Stored data entries
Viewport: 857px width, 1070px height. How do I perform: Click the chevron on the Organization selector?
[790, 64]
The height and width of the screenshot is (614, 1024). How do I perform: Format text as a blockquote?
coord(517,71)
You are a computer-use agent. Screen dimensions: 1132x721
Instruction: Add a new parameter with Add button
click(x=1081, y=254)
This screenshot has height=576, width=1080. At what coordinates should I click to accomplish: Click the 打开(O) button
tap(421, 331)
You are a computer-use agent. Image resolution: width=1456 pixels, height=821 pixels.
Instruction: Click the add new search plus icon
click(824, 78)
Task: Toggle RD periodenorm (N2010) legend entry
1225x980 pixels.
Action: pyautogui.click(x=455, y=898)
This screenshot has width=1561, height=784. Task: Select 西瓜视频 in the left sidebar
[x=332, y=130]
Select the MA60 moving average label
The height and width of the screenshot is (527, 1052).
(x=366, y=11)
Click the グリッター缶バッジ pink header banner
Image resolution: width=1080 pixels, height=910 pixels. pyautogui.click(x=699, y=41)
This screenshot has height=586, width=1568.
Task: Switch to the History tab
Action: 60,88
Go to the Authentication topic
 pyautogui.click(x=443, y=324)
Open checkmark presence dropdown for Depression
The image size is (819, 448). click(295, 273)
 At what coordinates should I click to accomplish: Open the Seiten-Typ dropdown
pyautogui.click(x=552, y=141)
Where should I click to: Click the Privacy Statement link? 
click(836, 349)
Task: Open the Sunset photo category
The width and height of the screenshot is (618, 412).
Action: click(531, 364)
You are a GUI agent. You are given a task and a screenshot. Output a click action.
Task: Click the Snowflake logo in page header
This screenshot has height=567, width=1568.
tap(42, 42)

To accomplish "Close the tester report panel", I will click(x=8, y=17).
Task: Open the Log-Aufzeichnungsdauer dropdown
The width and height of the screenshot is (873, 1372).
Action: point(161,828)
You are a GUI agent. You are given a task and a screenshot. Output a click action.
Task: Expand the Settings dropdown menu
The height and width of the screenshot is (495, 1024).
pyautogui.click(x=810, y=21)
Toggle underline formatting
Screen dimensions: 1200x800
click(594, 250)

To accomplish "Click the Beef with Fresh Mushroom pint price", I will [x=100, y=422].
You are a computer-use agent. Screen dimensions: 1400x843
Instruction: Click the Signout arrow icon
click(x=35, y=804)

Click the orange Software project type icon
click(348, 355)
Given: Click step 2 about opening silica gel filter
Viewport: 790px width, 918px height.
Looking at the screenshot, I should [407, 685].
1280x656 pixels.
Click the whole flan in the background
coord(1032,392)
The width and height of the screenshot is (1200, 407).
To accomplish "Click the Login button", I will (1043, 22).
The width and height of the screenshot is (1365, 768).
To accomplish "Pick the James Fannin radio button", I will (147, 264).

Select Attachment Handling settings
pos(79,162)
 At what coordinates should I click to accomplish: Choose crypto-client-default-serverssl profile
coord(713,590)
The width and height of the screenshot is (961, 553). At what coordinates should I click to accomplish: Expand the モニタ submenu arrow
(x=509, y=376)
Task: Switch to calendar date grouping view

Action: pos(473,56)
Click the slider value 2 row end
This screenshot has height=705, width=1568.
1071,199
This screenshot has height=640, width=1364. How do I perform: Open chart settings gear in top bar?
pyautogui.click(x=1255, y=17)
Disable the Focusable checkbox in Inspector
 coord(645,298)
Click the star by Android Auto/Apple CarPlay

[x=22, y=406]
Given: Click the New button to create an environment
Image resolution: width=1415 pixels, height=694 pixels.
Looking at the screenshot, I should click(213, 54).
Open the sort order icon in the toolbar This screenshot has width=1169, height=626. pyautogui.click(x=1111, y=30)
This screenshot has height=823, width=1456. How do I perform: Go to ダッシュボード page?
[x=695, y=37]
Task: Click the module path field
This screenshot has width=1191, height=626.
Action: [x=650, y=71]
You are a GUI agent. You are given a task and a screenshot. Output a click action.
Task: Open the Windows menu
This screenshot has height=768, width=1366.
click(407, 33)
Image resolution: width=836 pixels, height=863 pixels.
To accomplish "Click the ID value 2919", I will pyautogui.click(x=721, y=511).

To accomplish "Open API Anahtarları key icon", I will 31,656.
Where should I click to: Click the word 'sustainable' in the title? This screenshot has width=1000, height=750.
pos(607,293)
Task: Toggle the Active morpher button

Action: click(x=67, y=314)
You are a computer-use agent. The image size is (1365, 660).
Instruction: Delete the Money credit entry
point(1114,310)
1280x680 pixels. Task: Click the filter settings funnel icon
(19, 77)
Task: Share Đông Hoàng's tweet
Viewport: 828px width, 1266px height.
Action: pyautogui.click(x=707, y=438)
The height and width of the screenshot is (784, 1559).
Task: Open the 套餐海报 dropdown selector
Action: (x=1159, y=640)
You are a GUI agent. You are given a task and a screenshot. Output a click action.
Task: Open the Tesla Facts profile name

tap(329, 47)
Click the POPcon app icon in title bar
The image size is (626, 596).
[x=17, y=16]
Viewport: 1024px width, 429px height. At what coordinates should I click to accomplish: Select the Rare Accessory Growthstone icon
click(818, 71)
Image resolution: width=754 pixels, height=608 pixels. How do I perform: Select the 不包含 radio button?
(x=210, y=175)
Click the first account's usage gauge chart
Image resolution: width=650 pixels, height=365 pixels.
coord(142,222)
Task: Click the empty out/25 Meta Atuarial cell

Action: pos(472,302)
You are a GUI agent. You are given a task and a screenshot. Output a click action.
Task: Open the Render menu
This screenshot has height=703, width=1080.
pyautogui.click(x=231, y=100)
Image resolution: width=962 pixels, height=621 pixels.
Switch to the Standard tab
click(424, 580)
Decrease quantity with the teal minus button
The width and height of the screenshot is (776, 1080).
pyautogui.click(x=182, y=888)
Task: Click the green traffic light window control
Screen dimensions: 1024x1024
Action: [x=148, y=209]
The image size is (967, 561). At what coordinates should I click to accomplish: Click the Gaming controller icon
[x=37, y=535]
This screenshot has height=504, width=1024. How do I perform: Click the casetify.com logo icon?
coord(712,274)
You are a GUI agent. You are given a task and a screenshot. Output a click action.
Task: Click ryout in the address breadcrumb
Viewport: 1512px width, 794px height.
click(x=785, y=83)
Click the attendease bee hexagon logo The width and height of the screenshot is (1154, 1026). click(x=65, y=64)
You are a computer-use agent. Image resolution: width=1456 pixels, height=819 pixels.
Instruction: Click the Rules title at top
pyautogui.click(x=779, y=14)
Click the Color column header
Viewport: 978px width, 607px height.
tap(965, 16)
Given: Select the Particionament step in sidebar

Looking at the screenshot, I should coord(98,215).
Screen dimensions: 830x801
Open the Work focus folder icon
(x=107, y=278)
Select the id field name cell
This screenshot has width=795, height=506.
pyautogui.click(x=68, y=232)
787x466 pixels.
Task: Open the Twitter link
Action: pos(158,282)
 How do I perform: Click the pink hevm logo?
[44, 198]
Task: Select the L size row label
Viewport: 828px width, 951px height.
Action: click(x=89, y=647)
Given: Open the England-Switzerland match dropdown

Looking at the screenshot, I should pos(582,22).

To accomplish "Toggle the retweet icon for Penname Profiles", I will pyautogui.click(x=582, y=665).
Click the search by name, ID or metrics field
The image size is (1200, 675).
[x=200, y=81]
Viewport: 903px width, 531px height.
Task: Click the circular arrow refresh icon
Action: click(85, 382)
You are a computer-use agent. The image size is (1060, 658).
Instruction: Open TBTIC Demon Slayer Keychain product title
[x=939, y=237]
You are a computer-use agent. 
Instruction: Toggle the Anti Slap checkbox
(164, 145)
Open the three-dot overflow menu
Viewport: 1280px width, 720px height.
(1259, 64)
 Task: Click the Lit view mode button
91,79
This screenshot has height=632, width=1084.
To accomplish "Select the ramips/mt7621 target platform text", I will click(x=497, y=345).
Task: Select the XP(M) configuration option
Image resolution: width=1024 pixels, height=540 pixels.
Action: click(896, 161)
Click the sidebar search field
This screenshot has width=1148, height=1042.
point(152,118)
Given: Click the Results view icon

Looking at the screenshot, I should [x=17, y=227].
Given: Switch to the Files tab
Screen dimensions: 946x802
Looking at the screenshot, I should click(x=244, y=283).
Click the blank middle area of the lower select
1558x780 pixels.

• Work task: In the entries above, copy each line that contains the string "computer".

• Completed exercise:
You are a computer-use agent. Screen dimensions: 1132x721
You are a computer-use agent. Image resolution: width=1456 pixels, height=821 pixels.
You are a computer-use agent. Screen dimensions: 1400x843
You are a computer-use agent. The image size is (1365, 660).
You are a computer-use agent. Image resolution: width=1456 pixels, height=819 pixels.
You are a computer-use agent. The image size is (1060, 658).
You are a computer-use agent. 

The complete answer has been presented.